In der DDR ist kaum jemand durchgefallen. Irgendwie waren alle gut und tüchtig. Als Werktätige, als Teil des Kollektivs, als Fahrschüler. Zur Not wurde ein bisschen nachgeholfen. Mein Fahrlehrer ist während der theoretischen Prüfung ein paar Mal vor die Tür gegangen, um zu rauchen. Auch bei dem praktischen Teil ließ er Nachsicht walten. Weil meine Prüfung am Tag nach der Hochzeit meiner älteren Schwester stattfand, übersah er großzügig, dass ich einmal nicht blinkte und beim Rückwärtseinparken mehrere Anläufe brauchte. Da habe ich ihm gern verziehen, dass seine Hand immer mal wieder vom Schaltknüppel auf mein Knie gerutscht war. Ich war 18 und wollte den Führerschein.

Die Probleme begannen nach dem Erwerb des Fahrerlaubnis. Ich wollte Fahrpraxis und bekam sie nicht. Um meinen eigenen Trabi lenken zu können, hätte ich mehr als zehn Jahre warten müssen. In der Garage meiner Eltern stand zwar ein Wartburg. Doch das war der Dienstwagen meines Vaters und somit tabu. Als er sich privat einen Moskwitsch zulegte, durfte ich auch nur auf den Beifahrersitz. Ans Steuer ließ er mich nicht.

Es war der Westen, der mir half, mich im Straßenverkehr zurechtzufinden. Ein Jahr nachdem ich den Führerschein gemacht hatte, trampte ich nach Bulgarien und klagte jedem Truckfahrer, der mich mitnahm, mein Leid. Am 11. August 1983 wurde ich erhört. Ich weiß das Datum noch so genau, weil es ein Dokument darüber gibt.

Josef, ein Fahrer aus Österreich, ließ mich in Rumänien seinen 16 Meter langen Mercedes fahren. Ich war schwer beeindruckt. Denn die Firma „Schmutz & Co“, für die er fuhr, war eine Gesellschaft mit beschränkter Haftung. Ich kam mir vor wie der König der Landstraße, als ich von dem riesigen Fahrerhaus hinab auf die Straße blickte und mehrere Fuhrwerke überholte, die von Kühen gezogen wurden.

Josef stellte, ohne mir vorher ans Knie gefasst zu haben, ein Schriftstück für meinen Vater aus. „Ich, Josef, Fahrer der Firma Schmutz & Co., bestätige, dass Ihre Tochter Barbara eine Strecke von sechs Kilometern mit vier Überholmanövern anstandslos zurückgelegt hat.“ Um das Ganze amtlich zu machen, setzte er den Firmenstempel drunter. „Schmutz & Co Gesellschaft m.b.H. Nah- und Ferntransporte, 3100 St.
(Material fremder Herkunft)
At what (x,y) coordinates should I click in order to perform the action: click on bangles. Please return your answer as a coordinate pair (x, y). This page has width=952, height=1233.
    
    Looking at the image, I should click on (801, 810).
Pölten/Pottenbrunn“. Voller Stolz präsentierte ich den Schein meinem Vater. „Schmutz & Co“, höhnte er und erklärte den österreichischen Fernfahrer für bekloppt.

Natürlich reichte der kleine Praxistest auf der rumänischen Landstraße nicht aus, um wirklich fahren zu können. Deshalb übte ich nach dem Mauerfall im Westen weiter, mit einem entzückenden 2CV, den mein damaliger Freund hatte. Als wir von einer Party nach Hause fuhren, ließ er mich in den frühen Morgenstunden ans Steuer. Obwohl die Straßen so gut wie leer waren, donnerte ich gegen eine Bordsteinkante. Er merkte das nicht, weil er betrunken war. Ich fand das total lustig, weil ich bekifft war. Als ich das zweite Mal gegen die Bordsteinkante knallte, schimpfte er, weil ihm die Bierflasche aus der Hand gefallen war. Beim dritten Mal war der Reifen im Arsch und die Stimmung im Eimer.
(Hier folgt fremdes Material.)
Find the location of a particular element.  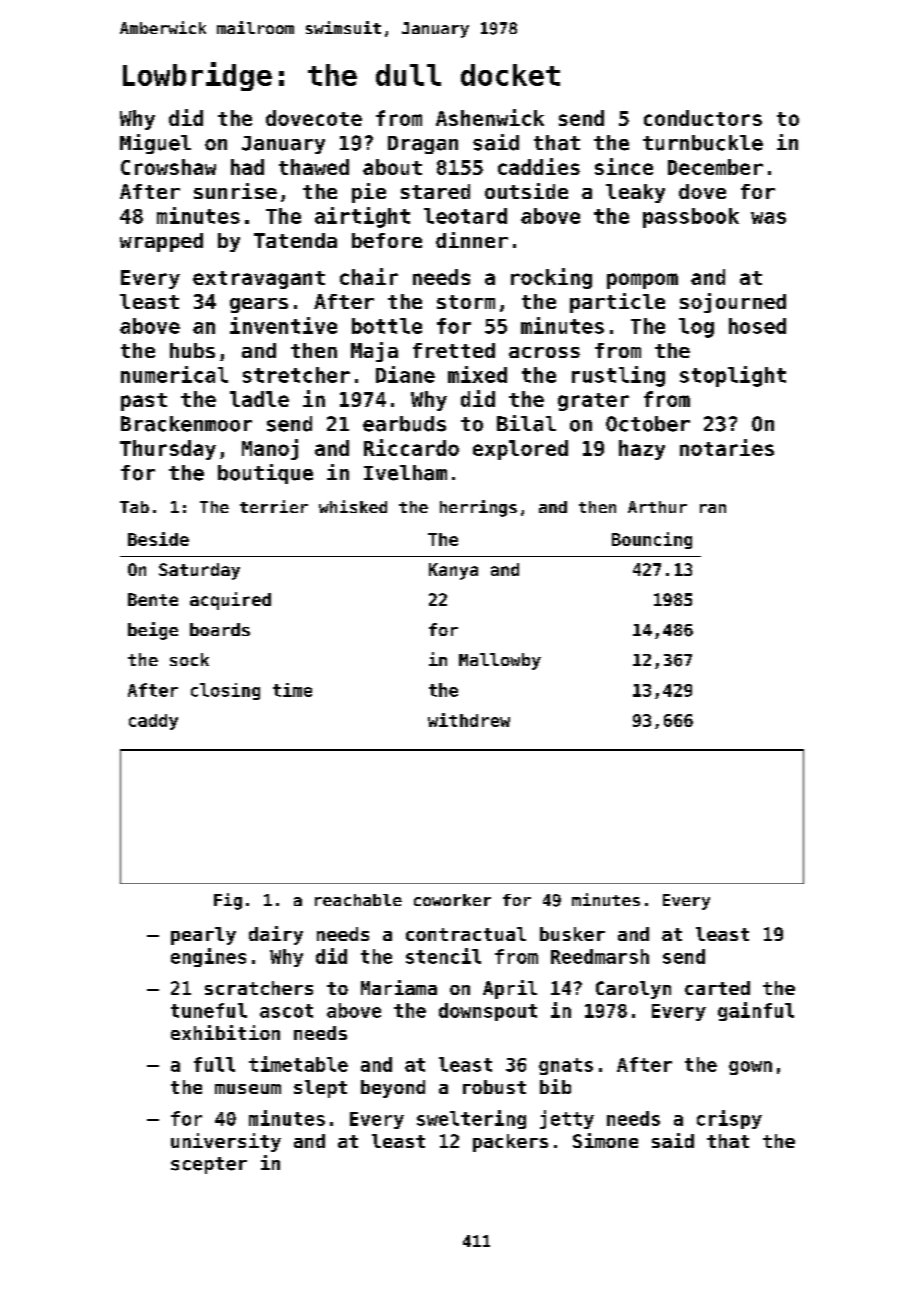

full is located at coordinates (214, 1064).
Ich stellte das Auto ab und wir fuhren mit dem Taxi nach Hause. Am nächsten Tag fand ich das Auto nicht wieder. Ich hatte es im Halteverbot geparkt. Deshalb war es abgeschleppt worden. Hätte man die Tour gefilmt und ausgestrahlt, ich hätte sicher eine Spitzenquote gehabt.